▶ **Énoncé A**: D'après l'article sur le Sahel, depuis combien de temps la France est-elle engagée militairement dans la zone sahélienne ?

▶ **Extrait du document**:
Il n'y a pas de solution militaire au Sahel

Publié le par anonyme

 

La transition pacifique reste à construire à travers une co-construction avec les peuples concernés.
 
Résumé
 
Malgré l’engagement militaire de la France dans la zone sahélienne depuis huit ans, la situation sécuritaire n’est nullement assurée. En n’abordant pas les causes réelles de la situation au Mali et dans toute la région sahélienne [1], le président de la République et le gouvernement français s'enferment dans une vision guerrière conduisant à une militarisation accrue de la région subsaharienne et à nourrir le terrorisme. La sécurité et la paix pour les populations de cette région appellent une co-construction entre les peuples, les institutions internationales telles que l’ONU, le PNUD, pour mettre en œuvre des solutions alternatives mobilisant des moyens financiers et humains importants du bien-être des populations. Ces solutions peuvent s’appuyer sur des programmes internationaux de l’ONU tels que la Culture de la Paix et les Objectifs de Développement Durable (ODD). La France et l'Europe, en liaison avec les Nations Unies, peuvent contribuer à résoudre cette crise qui menace la paix et la sécurité au-delà de la région sahélienne, en faisant preuve de désintéressement, d’un minimum de sagesse, de respect de l’histoire des peuples concernés, d’association des populations à la construction des solutions et dans le respect du droit international et des droits humains. Dans le même temps, les troupes françaises devraient se désengager du Sahel.

(Relevés de localisation de mots et d'éléments)
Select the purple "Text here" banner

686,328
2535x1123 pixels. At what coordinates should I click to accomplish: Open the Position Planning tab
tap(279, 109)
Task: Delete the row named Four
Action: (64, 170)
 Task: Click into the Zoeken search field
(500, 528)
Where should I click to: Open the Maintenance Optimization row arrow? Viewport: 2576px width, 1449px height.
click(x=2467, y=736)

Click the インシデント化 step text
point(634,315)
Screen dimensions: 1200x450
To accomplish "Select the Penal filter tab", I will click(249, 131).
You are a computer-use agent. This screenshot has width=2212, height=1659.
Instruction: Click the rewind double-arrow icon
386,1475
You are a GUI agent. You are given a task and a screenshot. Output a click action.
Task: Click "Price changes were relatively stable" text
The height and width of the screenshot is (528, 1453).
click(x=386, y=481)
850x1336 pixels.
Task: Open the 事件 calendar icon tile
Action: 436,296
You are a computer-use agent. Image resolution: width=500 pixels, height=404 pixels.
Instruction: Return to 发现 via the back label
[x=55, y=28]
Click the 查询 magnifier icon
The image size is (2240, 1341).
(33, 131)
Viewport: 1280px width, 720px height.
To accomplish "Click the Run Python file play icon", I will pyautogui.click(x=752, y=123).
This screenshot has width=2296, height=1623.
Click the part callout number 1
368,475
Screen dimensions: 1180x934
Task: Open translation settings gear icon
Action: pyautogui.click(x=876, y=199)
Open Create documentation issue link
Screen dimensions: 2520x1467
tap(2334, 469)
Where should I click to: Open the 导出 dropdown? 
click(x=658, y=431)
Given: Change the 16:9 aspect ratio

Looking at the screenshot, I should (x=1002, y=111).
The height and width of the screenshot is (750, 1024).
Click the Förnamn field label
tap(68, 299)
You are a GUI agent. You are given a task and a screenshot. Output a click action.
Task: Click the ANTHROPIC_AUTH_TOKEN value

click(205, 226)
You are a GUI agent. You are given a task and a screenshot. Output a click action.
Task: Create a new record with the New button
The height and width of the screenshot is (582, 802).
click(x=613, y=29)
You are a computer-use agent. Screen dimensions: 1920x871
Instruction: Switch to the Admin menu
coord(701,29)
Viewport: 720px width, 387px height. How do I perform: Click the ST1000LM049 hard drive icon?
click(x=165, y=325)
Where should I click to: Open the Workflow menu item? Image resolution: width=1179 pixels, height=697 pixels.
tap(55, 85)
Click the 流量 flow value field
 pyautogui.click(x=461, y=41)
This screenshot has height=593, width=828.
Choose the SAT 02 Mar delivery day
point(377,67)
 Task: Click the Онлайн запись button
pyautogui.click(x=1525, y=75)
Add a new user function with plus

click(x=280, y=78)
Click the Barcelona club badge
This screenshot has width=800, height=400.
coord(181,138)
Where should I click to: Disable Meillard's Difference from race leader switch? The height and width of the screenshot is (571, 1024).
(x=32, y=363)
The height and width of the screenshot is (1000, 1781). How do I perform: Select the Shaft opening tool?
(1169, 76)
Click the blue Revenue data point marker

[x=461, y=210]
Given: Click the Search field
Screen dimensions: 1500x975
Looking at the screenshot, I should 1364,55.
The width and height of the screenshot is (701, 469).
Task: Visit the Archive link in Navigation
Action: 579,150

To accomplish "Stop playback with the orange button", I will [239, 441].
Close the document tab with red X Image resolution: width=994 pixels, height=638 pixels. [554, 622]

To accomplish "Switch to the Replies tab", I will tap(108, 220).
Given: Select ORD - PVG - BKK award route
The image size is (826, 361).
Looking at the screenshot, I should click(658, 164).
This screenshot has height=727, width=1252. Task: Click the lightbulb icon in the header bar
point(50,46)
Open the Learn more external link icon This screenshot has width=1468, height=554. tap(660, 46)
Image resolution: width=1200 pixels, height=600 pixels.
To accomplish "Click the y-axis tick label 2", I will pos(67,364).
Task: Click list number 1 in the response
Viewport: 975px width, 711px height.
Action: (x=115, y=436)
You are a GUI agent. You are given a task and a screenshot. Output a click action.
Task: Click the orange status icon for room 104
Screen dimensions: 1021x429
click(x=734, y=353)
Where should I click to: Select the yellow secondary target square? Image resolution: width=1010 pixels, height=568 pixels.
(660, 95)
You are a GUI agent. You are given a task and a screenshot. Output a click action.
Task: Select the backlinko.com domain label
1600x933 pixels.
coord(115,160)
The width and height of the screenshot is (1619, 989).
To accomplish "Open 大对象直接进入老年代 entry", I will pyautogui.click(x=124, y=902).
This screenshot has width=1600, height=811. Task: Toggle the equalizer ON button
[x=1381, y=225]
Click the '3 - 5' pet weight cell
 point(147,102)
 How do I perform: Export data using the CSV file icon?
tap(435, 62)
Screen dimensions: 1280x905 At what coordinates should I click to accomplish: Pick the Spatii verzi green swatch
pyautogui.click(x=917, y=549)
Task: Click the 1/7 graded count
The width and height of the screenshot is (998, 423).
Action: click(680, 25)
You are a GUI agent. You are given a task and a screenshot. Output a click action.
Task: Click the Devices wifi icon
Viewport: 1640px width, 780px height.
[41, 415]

▶ **Énoncé B**: Recopiez à l'identique les entrées en commençant à la ligne qui contient « Image resolution: width=1200 » et en vous arrêtant à la fin des entrées.

▶ **Réponse finale A**: Depuis huit ans.

▶ **Réponse finale B**:
Image resolution: width=1200 pixels, height=600 pixels.
To accomplish "Click the y-axis tick label 2", I will pos(67,364).
Task: Click list number 1 in the response
Viewport: 975px width, 711px height.
Action: (x=115, y=436)
You are a GUI agent. You are given a task and a screenshot. Output a click action.
Task: Click the orange status icon for room 104
Screen dimensions: 1021x429
click(x=734, y=353)
Where should I click to: Select the yellow secondary target square? Image resolution: width=1010 pixels, height=568 pixels.
(660, 95)
You are a GUI agent. You are given a task and a screenshot. Output a click action.
Task: Select the backlinko.com domain label
1600x933 pixels.
coord(115,160)
The width and height of the screenshot is (1619, 989).
To accomplish "Open 大对象直接进入老年代 entry", I will pyautogui.click(x=124, y=902).
This screenshot has width=1600, height=811. Task: Toggle the equalizer ON button
[x=1381, y=225]
Click the '3 - 5' pet weight cell
 point(147,102)
 How do I perform: Export data using the CSV file icon?
tap(435, 62)
Screen dimensions: 1280x905 At what coordinates should I click to accomplish: Pick the Spatii verzi green swatch
pyautogui.click(x=917, y=549)
Task: Click the 1/7 graded count
The width and height of the screenshot is (998, 423).
Action: click(680, 25)
You are a GUI agent. You are given a task and a screenshot. Output a click action.
Task: Click the Devices wifi icon
Viewport: 1640px width, 780px height.
[41, 415]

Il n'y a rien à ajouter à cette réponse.